■ What needs to be done
Using the data below, gather each line that includes the word "This".

■ Recorded data
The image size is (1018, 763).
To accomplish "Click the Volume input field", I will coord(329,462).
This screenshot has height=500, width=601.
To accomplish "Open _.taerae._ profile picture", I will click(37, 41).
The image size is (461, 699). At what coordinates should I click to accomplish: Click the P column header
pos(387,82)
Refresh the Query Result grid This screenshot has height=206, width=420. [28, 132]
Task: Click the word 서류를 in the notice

■ Solved problem
This screenshot has height=500, width=601.
Refresh the Query Result grid This screenshot has height=206, width=420. [28, 132]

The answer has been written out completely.